>>>>

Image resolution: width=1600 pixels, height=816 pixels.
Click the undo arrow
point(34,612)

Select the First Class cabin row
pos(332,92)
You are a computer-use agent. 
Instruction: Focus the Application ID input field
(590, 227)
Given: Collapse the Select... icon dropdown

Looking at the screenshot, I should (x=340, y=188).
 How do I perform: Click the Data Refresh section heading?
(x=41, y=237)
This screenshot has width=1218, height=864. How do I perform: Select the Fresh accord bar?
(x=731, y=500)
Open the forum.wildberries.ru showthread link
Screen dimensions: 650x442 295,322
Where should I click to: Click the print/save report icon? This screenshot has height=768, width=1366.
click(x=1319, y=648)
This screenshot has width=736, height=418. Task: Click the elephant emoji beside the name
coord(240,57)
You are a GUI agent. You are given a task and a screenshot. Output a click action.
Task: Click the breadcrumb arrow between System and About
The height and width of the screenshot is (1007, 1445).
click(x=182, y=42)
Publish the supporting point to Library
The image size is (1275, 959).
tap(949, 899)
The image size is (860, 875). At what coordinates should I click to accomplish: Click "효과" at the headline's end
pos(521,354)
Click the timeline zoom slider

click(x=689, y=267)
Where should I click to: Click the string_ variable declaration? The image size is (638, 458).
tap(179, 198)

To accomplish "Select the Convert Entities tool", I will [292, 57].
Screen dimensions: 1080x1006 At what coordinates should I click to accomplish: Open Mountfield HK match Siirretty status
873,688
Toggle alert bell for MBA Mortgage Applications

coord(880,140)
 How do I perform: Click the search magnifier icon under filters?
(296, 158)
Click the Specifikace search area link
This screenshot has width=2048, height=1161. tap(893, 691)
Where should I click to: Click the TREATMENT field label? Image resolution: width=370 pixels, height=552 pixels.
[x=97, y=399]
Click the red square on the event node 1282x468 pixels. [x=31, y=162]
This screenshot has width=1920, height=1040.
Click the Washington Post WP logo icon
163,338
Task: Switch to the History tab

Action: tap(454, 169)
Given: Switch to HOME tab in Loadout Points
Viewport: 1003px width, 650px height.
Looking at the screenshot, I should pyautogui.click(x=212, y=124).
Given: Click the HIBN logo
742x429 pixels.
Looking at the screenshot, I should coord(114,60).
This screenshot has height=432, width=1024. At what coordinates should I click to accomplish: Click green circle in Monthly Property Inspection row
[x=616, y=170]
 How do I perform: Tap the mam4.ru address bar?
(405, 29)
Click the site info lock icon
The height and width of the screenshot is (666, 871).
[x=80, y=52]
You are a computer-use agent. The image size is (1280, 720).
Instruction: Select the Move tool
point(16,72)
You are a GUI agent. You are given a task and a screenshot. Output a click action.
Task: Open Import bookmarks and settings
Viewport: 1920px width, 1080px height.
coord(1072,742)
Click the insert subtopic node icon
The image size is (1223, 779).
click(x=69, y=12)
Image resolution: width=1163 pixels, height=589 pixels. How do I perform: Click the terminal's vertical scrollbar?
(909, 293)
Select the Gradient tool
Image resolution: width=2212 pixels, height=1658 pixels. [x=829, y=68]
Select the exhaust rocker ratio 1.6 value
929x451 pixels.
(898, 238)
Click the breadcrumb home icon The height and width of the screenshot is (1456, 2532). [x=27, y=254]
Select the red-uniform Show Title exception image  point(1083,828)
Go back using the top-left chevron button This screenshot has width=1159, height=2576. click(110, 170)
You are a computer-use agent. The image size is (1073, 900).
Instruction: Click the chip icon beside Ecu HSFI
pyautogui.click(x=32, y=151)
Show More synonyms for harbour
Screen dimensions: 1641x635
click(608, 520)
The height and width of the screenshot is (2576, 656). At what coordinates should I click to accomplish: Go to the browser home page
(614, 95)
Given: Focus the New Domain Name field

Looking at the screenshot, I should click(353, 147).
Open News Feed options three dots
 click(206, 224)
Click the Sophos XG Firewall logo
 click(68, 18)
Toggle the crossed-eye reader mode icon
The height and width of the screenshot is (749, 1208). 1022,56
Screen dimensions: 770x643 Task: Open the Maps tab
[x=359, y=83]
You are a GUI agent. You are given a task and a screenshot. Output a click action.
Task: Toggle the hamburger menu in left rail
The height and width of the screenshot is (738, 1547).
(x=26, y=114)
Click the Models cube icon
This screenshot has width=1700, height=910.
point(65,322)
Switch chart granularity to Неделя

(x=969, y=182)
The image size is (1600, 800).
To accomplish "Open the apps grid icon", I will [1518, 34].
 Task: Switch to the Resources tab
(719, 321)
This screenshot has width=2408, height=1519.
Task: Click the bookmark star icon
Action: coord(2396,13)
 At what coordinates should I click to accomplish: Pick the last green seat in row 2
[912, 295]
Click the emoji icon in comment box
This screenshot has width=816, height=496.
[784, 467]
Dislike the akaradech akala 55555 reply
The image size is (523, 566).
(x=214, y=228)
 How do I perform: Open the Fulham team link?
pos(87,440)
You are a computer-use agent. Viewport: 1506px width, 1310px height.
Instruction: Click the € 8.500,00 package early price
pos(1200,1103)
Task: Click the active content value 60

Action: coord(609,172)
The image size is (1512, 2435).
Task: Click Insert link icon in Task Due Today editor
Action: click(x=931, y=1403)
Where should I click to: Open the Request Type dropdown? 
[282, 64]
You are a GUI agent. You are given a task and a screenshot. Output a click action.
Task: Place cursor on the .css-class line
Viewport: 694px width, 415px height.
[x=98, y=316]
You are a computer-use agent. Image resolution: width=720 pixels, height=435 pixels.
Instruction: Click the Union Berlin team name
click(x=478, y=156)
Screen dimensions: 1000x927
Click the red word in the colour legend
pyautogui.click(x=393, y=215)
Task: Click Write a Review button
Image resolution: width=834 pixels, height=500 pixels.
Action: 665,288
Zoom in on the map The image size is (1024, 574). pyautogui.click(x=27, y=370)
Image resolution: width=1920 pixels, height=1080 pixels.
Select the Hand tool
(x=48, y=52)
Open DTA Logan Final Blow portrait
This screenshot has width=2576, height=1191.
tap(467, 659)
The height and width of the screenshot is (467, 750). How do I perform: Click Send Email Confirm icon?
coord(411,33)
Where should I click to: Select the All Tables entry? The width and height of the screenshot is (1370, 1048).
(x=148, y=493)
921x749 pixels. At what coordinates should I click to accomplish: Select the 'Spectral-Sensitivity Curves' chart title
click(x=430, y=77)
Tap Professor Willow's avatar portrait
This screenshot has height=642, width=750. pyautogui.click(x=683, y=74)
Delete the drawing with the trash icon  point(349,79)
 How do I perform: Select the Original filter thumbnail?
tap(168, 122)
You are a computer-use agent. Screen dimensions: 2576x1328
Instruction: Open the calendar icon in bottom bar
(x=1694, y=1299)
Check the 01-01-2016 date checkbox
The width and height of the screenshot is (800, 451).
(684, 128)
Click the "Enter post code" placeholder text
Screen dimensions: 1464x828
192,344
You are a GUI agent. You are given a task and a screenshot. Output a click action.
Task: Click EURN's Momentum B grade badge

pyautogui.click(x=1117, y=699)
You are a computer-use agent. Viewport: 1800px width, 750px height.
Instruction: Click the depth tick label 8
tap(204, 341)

<<<<

Reproduce all of the data above, word for word and line for line, without changing anything.

Image resolution: width=1600 pixels, height=816 pixels.
Click the undo arrow
point(34,612)

Select the First Class cabin row
pos(332,92)
You are a computer-use agent. 
Instruction: Focus the Application ID input field
(590, 227)
Given: Collapse the Select... icon dropdown

Looking at the screenshot, I should (x=340, y=188).
 How do I perform: Click the Data Refresh section heading?
(x=41, y=237)
This screenshot has width=1218, height=864. How do I perform: Select the Fresh accord bar?
(x=731, y=500)
Open the forum.wildberries.ru showthread link
Screen dimensions: 650x442 295,322
Where should I click to: Click the print/save report icon? This screenshot has height=768, width=1366.
click(x=1319, y=648)
This screenshot has width=736, height=418. Task: Click the elephant emoji beside the name
coord(240,57)
You are a GUI agent. You are given a task and a screenshot. Output a click action.
Task: Click the breadcrumb arrow between System and About
The height and width of the screenshot is (1007, 1445).
click(x=182, y=42)
Publish the supporting point to Library
The image size is (1275, 959).
tap(949, 899)
The image size is (860, 875). At what coordinates should I click to accomplish: Click "효과" at the headline's end
pos(521,354)
Click the timeline zoom slider

click(x=689, y=267)
Where should I click to: Click the string_ variable declaration? The image size is (638, 458).
tap(179, 198)

To accomplish "Select the Convert Entities tool", I will [292, 57].
Screen dimensions: 1080x1006 At what coordinates should I click to accomplish: Open Mountfield HK match Siirretty status
873,688
Toggle alert bell for MBA Mortgage Applications

coord(880,140)
 How do I perform: Click the search magnifier icon under filters?
(296, 158)
Click the Specifikace search area link
This screenshot has width=2048, height=1161. tap(893, 691)
Where should I click to: Click the TREATMENT field label? Image resolution: width=370 pixels, height=552 pixels.
[x=97, y=399]
Click the red square on the event node 1282x468 pixels. [x=31, y=162]
This screenshot has width=1920, height=1040.
Click the Washington Post WP logo icon
163,338
Task: Switch to the History tab

Action: tap(454, 169)
Given: Switch to HOME tab in Loadout Points
Viewport: 1003px width, 650px height.
Looking at the screenshot, I should pyautogui.click(x=212, y=124).
Given: Click the HIBN logo
742x429 pixels.
Looking at the screenshot, I should coord(114,60).
This screenshot has height=432, width=1024. At what coordinates should I click to accomplish: Click green circle in Monthly Property Inspection row
[x=616, y=170]
 How do I perform: Tap the mam4.ru address bar?
(405, 29)
Click the site info lock icon
The height and width of the screenshot is (666, 871).
[x=80, y=52]
You are a computer-use agent. The image size is (1280, 720).
Instruction: Select the Move tool
point(16,72)
You are a GUI agent. You are given a task and a screenshot. Output a click action.
Task: Open Import bookmarks and settings
Viewport: 1920px width, 1080px height.
coord(1072,742)
Click the insert subtopic node icon
The image size is (1223, 779).
click(x=69, y=12)
Image resolution: width=1163 pixels, height=589 pixels. How do I perform: Click the terminal's vertical scrollbar?
(909, 293)
Select the Gradient tool
Image resolution: width=2212 pixels, height=1658 pixels. [x=829, y=68]
Select the exhaust rocker ratio 1.6 value
929x451 pixels.
(898, 238)
Click the breadcrumb home icon The height and width of the screenshot is (1456, 2532). [x=27, y=254]
Select the red-uniform Show Title exception image  point(1083,828)
Go back using the top-left chevron button This screenshot has width=1159, height=2576. click(110, 170)
You are a computer-use agent. The image size is (1073, 900).
Instruction: Click the chip icon beside Ecu HSFI
pyautogui.click(x=32, y=151)
Show More synonyms for harbour
Screen dimensions: 1641x635
click(608, 520)
The height and width of the screenshot is (2576, 656). At what coordinates should I click to accomplish: Go to the browser home page
(614, 95)
Given: Focus the New Domain Name field

Looking at the screenshot, I should click(353, 147).
Open News Feed options three dots
 click(206, 224)
Click the Sophos XG Firewall logo
 click(68, 18)
Toggle the crossed-eye reader mode icon
The height and width of the screenshot is (749, 1208). 1022,56
Screen dimensions: 770x643 Task: Open the Maps tab
[x=359, y=83]
You are a GUI agent. You are given a task and a screenshot. Output a click action.
Task: Toggle the hamburger menu in left rail
The height and width of the screenshot is (738, 1547).
(x=26, y=114)
Click the Models cube icon
This screenshot has width=1700, height=910.
point(65,322)
Switch chart granularity to Неделя

(x=969, y=182)
The image size is (1600, 800).
To accomplish "Open the apps grid icon", I will [1518, 34].
 Task: Switch to the Resources tab
(719, 321)
This screenshot has width=2408, height=1519.
Task: Click the bookmark star icon
Action: coord(2396,13)
 At what coordinates should I click to accomplish: Pick the last green seat in row 2
[912, 295]
Click the emoji icon in comment box
This screenshot has width=816, height=496.
[784, 467]
Dislike the akaradech akala 55555 reply
The image size is (523, 566).
(x=214, y=228)
 How do I perform: Open the Fulham team link?
pos(87,440)
You are a computer-use agent. Viewport: 1506px width, 1310px height.
Instruction: Click the € 8.500,00 package early price
pos(1200,1103)
Task: Click the active content value 60

Action: coord(609,172)
The image size is (1512, 2435).
Task: Click Insert link icon in Task Due Today editor
Action: click(x=931, y=1403)
Where should I click to: Open the Request Type dropdown? 
[282, 64]
You are a GUI agent. You are given a task and a screenshot. Output a click action.
Task: Place cursor on the .css-class line
Viewport: 694px width, 415px height.
[x=98, y=316]
You are a computer-use agent. Image resolution: width=720 pixels, height=435 pixels.
Instruction: Click the Union Berlin team name
click(x=478, y=156)
Screen dimensions: 1000x927
Click the red word in the colour legend
pyautogui.click(x=393, y=215)
Task: Click Write a Review button
Image resolution: width=834 pixels, height=500 pixels.
Action: 665,288
Zoom in on the map The image size is (1024, 574). pyautogui.click(x=27, y=370)
Image resolution: width=1920 pixels, height=1080 pixels.
Select the Hand tool
(x=48, y=52)
Open DTA Logan Final Blow portrait
This screenshot has width=2576, height=1191.
tap(467, 659)
The height and width of the screenshot is (467, 750). How do I perform: Click Send Email Confirm icon?
coord(411,33)
Where should I click to: Select the All Tables entry? The width and height of the screenshot is (1370, 1048).
(x=148, y=493)
921x749 pixels. At what coordinates should I click to accomplish: Select the 'Spectral-Sensitivity Curves' chart title
click(x=430, y=77)
Tap Professor Willow's avatar portrait
This screenshot has height=642, width=750. pyautogui.click(x=683, y=74)
Delete the drawing with the trash icon  point(349,79)
 How do I perform: Select the Original filter thumbnail?
tap(168, 122)
You are a computer-use agent. Screen dimensions: 2576x1328
Instruction: Open the calendar icon in bottom bar
(x=1694, y=1299)
Check the 01-01-2016 date checkbox
The width and height of the screenshot is (800, 451).
(684, 128)
Click the "Enter post code" placeholder text
Screen dimensions: 1464x828
192,344
You are a GUI agent. You are given a task and a screenshot. Output a click action.
Task: Click EURN's Momentum B grade badge

pyautogui.click(x=1117, y=699)
You are a computer-use agent. Viewport: 1800px width, 750px height.
Instruction: Click the depth tick label 8
tap(204, 341)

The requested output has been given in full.